Reputation: 433
I would like to order the months on x-axis to the order I specify. I have googled extensively, to learn how to do this but to no luck. I am very familiar with R language, and I would do this very easily in R using factor class
and it's levels. But I am relatively new to python and what I have learned from reading is that Categorical dtype
in python is the closest to factor
in R. However, there seems to be a major behavioral difference to these classes in two language. There is no sorting of categorical order when plotted using pyplot.bar()
but the same plot is ordered correctly in seaborn
bar plot.
Is there an option for custom ordering of categorical variable in a dataframe for pyplot.bar()?
pandas = 0.22.0
matplotlib = 2.1.2
seaborn = 0.8.1
import pandas as pd
import matplotlib.pyplot as plt
from pandas.api.types import CategoricalDtype
TestData = pd.DataFrame({'value':[1,2,5,3,5,6,8,9,8,1,2,8,9],'Month':['Jan','Mar','Jan','Feb','May','Apr','Jan','Mar','Jan','Feb','May','Apr','May']})
# Applying custom categorical order
MonthLabels = ['Jan','Feb','Mar','Apr','May']
M_catType = CategoricalDtype(categories = MonthLabels, ordered = True)

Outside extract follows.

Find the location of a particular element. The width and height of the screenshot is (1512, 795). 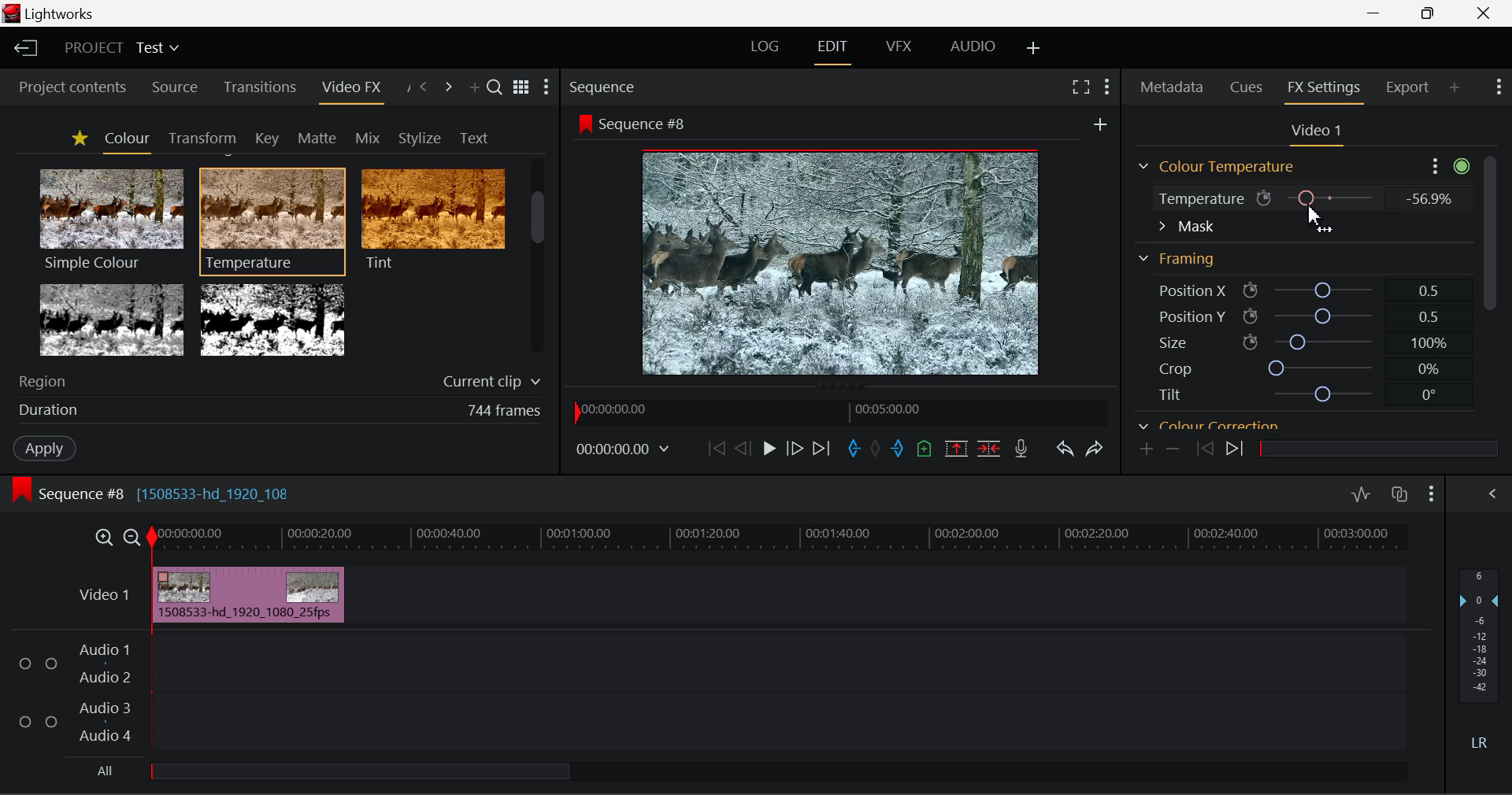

TestData['Month'] = TestData['Month'].astype(M_catType)
plt.bar('Month','value', data=TestData)
SOLVED
May have been an error with the version of matplotlib. I updated the version to 2.2.2 after reading this post and everything worked as expected(i.e, axis is sorted to the order provided when setting categories. Also I set the category using the code below,
TestData['Month'] = pd.Categorical(TestData['Month'], categories = MonthLabels , ordered = True)
Upvotes: 11
Views: 12117
Reputation: 11
This is what worked 4 me:
MonthLabels = ['Feb', 'Mar', 'May', 'June', 'Jul', 'Aug', 'Sep', 'Oct', 'Nov', 'Dec']
palette = ['#ff9100', '#ad0000']
# Use pd.Categorical to order the columns
df1 = df.copy()
df1['Month'] = pd.Categorical(df1['Month'], categories=MonthLabels)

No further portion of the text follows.